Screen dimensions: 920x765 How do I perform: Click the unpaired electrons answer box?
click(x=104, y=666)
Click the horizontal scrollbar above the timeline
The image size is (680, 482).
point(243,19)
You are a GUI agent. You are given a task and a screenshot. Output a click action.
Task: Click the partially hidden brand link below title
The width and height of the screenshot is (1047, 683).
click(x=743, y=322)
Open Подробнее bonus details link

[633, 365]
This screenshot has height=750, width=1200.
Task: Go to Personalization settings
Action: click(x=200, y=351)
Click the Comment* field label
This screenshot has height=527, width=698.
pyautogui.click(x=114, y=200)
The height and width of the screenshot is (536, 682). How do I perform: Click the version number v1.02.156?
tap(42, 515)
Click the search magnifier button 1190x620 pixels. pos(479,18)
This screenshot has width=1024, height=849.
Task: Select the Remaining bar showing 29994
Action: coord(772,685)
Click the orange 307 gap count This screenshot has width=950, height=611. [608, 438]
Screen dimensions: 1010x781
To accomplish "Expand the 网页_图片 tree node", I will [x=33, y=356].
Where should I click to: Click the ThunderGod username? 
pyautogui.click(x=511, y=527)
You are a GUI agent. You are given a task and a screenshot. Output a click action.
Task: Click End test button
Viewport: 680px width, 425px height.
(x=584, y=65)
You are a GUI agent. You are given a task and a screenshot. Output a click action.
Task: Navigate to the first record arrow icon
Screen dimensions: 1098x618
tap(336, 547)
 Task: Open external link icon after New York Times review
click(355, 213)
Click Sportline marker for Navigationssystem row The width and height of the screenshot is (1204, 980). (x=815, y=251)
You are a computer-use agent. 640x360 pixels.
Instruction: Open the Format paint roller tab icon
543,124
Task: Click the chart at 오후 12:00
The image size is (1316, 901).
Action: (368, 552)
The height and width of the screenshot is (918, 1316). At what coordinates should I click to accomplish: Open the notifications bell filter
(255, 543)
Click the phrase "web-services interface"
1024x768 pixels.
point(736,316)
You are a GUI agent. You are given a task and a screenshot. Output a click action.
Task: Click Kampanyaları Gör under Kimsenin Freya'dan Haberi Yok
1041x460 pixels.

=== What to do ===
Output all of the data exactly as given.

=== Answer ===
Screen dimensions: 920x765 How do I perform: Click the unpaired electrons answer box?
click(x=104, y=666)
Click the horizontal scrollbar above the timeline
The image size is (680, 482).
point(243,19)
You are a GUI agent. You are given a task and a screenshot. Output a click action.
Task: Click the partially hidden brand link below title
The width and height of the screenshot is (1047, 683).
click(x=743, y=322)
Open Подробнее bonus details link

[633, 365]
This screenshot has height=750, width=1200.
Task: Go to Personalization settings
Action: click(x=200, y=351)
Click the Comment* field label
This screenshot has height=527, width=698.
pyautogui.click(x=114, y=200)
The height and width of the screenshot is (536, 682). How do I perform: Click the version number v1.02.156?
tap(42, 515)
Click the search magnifier button 1190x620 pixels. pos(479,18)
This screenshot has width=1024, height=849.
Task: Select the Remaining bar showing 29994
Action: coord(772,685)
Click the orange 307 gap count This screenshot has width=950, height=611. [608, 438]
Screen dimensions: 1010x781
To accomplish "Expand the 网页_图片 tree node", I will [x=33, y=356].
Where should I click to: Click the ThunderGod username? 
pyautogui.click(x=511, y=527)
You are a GUI agent. You are given a task and a screenshot. Output a click action.
Task: Click End test button
Viewport: 680px width, 425px height.
(x=584, y=65)
You are a GUI agent. You are given a task and a screenshot. Output a click action.
Task: Navigate to the first record arrow icon
Screen dimensions: 1098x618
tap(336, 547)
 Task: Open external link icon after New York Times review
click(355, 213)
Click Sportline marker for Navigationssystem row The width and height of the screenshot is (1204, 980). (x=815, y=251)
You are a computer-use agent. 640x360 pixels.
Instruction: Open the Format paint roller tab icon
543,124
Task: Click the chart at 오후 12:00
The image size is (1316, 901).
Action: (368, 552)
The height and width of the screenshot is (918, 1316). At what coordinates should I click to accomplish: Open the notifications bell filter
(255, 543)
Click the phrase "web-services interface"
1024x768 pixels.
point(736,316)
You are a GUI agent. You are given a task and a screenshot. Output a click action.
Task: Click Kampanyaları Gör under Kimsenin Freya'dan Haberi Yok
1041x460 pixels.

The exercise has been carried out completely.